For most of us, COVID-19 is a cause of great concern, but for hackers, it is a cause for celebration. Since the beginning of the pandemic, cyber security attacks of all sorts have been on the rise with ransomware attacks being attackers’ favorite.

Two independent analyses of the attack vectors used in successful ransomware attacks, carried out by Kroll and Coveware clearly indicate that the most exploited attack vector is Remote Desktop Protocol (RDP) which was used in 47% to 55% of ransomware attacks carried out during the recent years.

Other common vectors include email phishing, software vulnerabilities and account takeovers.

It’s More Than Just Exposed RDPs

The transition to remote work resulted in surge in the use of remote desktop applications.

The rush to enable business continuity during the lockdown has had a negative impact on cyber hygiene. Back in March, we reported a sharp increase in RDPs which were left exposed to the internet with little or no protection. As of now, these numbers have gone down but at this moment there are still over 4.5 million RDP services which are exposed to the web and can be exploited to carry out various attacks including ransomware attacks.

Exposed RDPs are indeed causing much damage to their respective organizations. However, they are not the problem but rather a clear symptom of a much larger issue – Shadow IT.

For years now, IT and security experts as well as research firms have been talking about the risks of Shadow IT, repeatedly declaring it to be the next looming cybersecurity threat.

Back in 2016, Gartner included Shadow IT as part of its top 10 security predictions and said that by 2020, a third of all successful attacks experienced by enterprises will be on their Shadow IT resources. Well, 2020 is almost over and when examining the leading casual events in various breaches and incidents it is safe to say that this prediction has indeed materialized.

In the past year alone, there were endless accounts published of various data leaks, breaches and other incidents resulting from misconfigured databases and cloud services, development tools with improper access control, unpatched VPNs, exposed RDPs etc.
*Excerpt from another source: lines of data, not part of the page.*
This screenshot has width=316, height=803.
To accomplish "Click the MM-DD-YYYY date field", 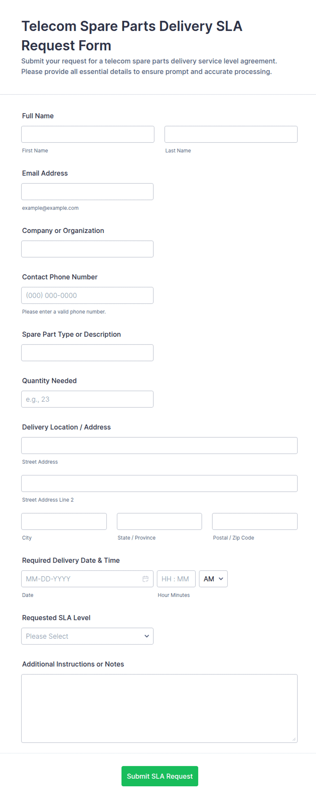I will tap(87, 579).
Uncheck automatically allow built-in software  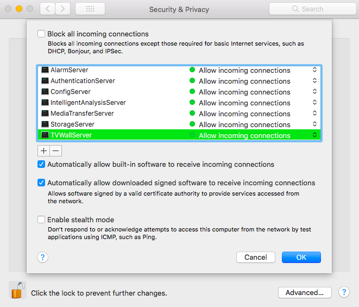[41, 164]
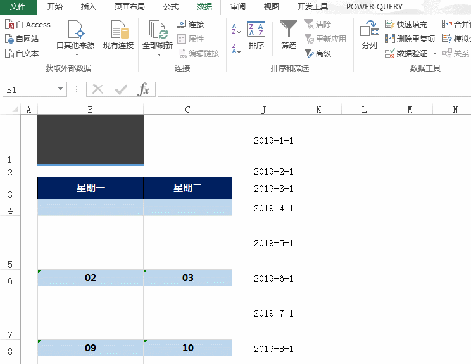This screenshot has width=471, height=364.
Task: Click the Connections (连接) button
Action: [191, 25]
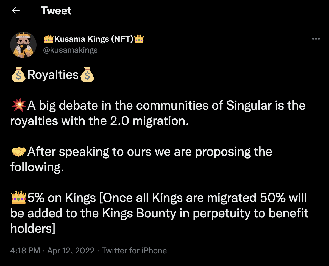This screenshot has width=329, height=266.
Task: Click the back arrow icon
Action: [16, 11]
Is All Shadow IT Equally Dangerous?

When trying to quantify and discover the extent of Shadow IT within an organization, there are two main questions that should be addressed by IT and security professionals:

  1. What are my known unknowns?  What unknown assets and exposures might I have within my known network ranges (we call it the “official perimeter”) and what is the level of risks that they pose? Such known unknowns can include misconfigured systems, legacy servers, and expired certificates among others.
  1. What are my unknown unknowns?  What unknown assets and exposures might I have beyond my known network ranges (we call it the “unofficial perimeter”) and what risks might be lurking there? These unknown unknowns often include unsanctioned cloud services, use of unauthorized hosting providers, unexpected IP addresses, assets managed by your vendors, etc.

The “unknown unknown” portion of the attack surface is large and varies greatly between different types of sizes of organizations. It can range between 30% and 95% of the exposed services of an organization.
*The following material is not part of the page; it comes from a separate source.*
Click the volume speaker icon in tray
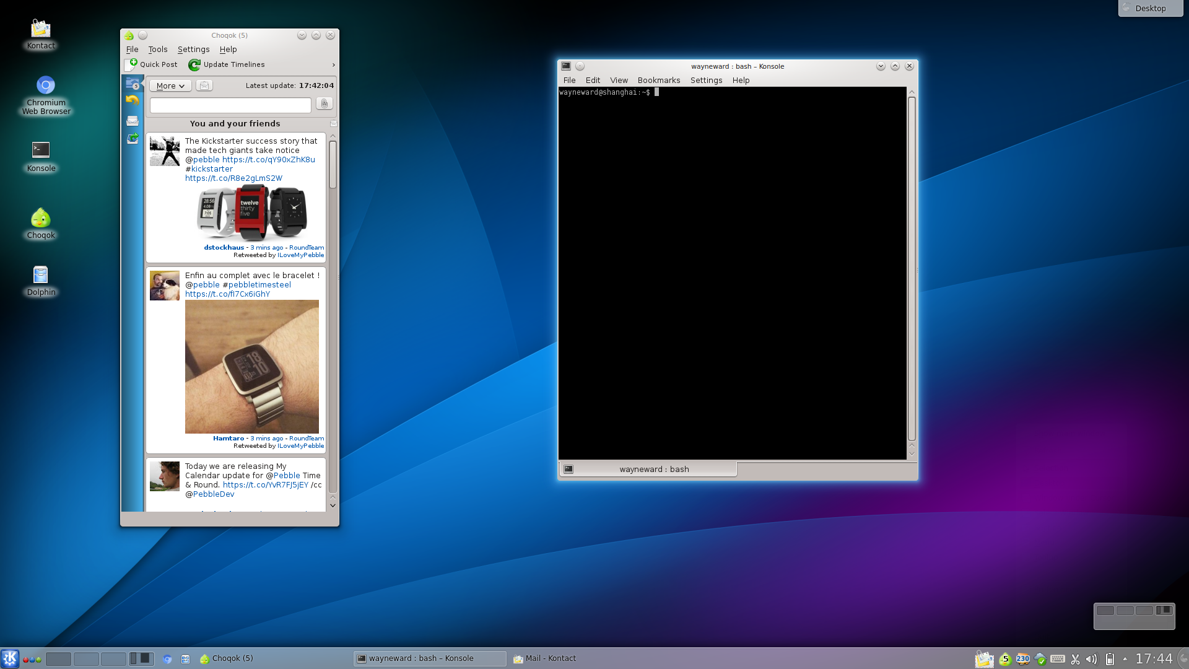The width and height of the screenshot is (1189, 669). (1092, 659)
The known unknowns are partially dealt with today by IT and security teams, via the use of

various asset tracking and network scanners that are deployed on the networks and detect such assets and vulnerabilities. However, the “unknown unknown” exposures and risks are simply untraceable through the commonly used solutions which focus on your known environments.
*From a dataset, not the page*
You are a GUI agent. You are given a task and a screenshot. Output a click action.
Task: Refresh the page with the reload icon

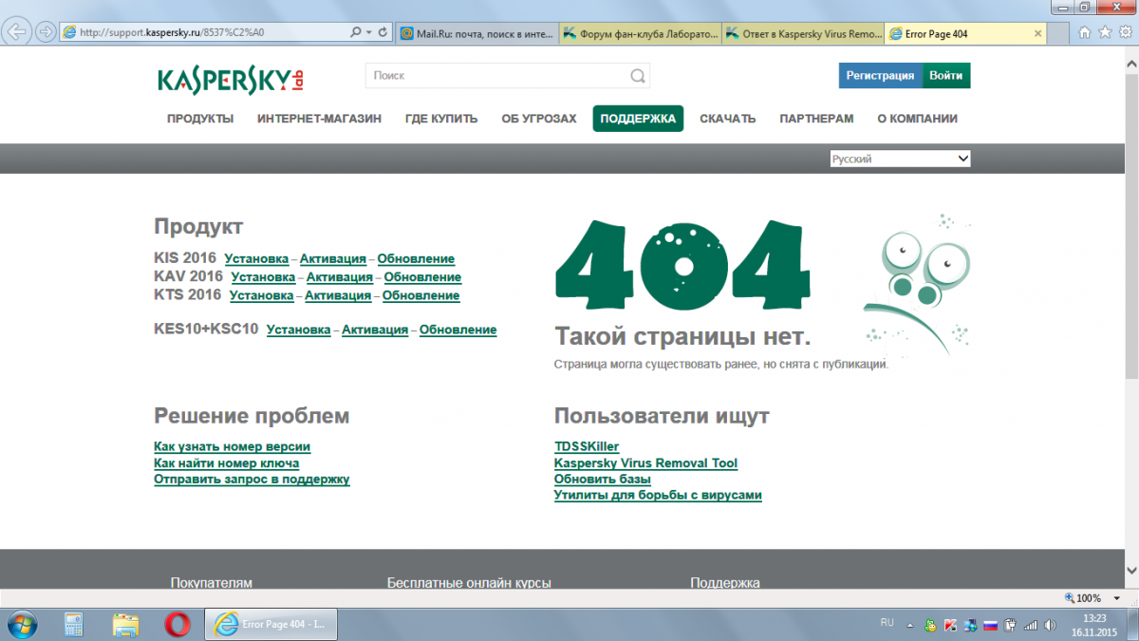coord(383,32)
The chart below is based on an analysis of the attack surfaces of 18 leading organizations across 9 different industries and illustrates the distribution of exposed services between their official and unofficial network perimeters.

For all companies but one, the overwhelming majority of exposed services were part of their “Unofficial Perimeter” which is very likely to represent an unknown unknown.

These findings illustrate the extent to which organizations’ IT ecosystems extend beyond the firewall and team’s line of sight. How can teams fight shadow IT of which they are not even aware?

We Need a New Approach For Fighting Shadow IT

If we look reality in the eye, Shadow IT is inevitable. Performing awareness training, setting clear IT policies and improving IT service might help reduce the scope of this growing problem. However, as long as we are human, Shadow IT will continue to exist.

In addition, let’s not forget the positive aspects of shadow IT (yes, it’s not all bad).

Shadow IT often reflects a culture of innovation and a workforce which is geared towards productivity.

So, the question to be asked is, how do we embrace it, and reap the benefits of Shadow IT while eliminating the potential risks it poses to an organization?

By placing the right guardrails in place. I couldn’t agree more with the recommendation published by Gartner for dealing with Shadow IT  – “Companies should find a way to track shadow IT, and create a culture of acceptance and protection versus detection and punishment.”

As IT and security professionals, we must extend our visibility and control beyond our known network ranges (“official perimeter”), so we can finally see the full picture of our shadow IT assets and related risks.

If we want to significantly reduce our chances of experiencing a breach or a ransomware attack this must be done in real time, so we can eliminate the critical risks and exposures before they can be discovered and exploited by attackers.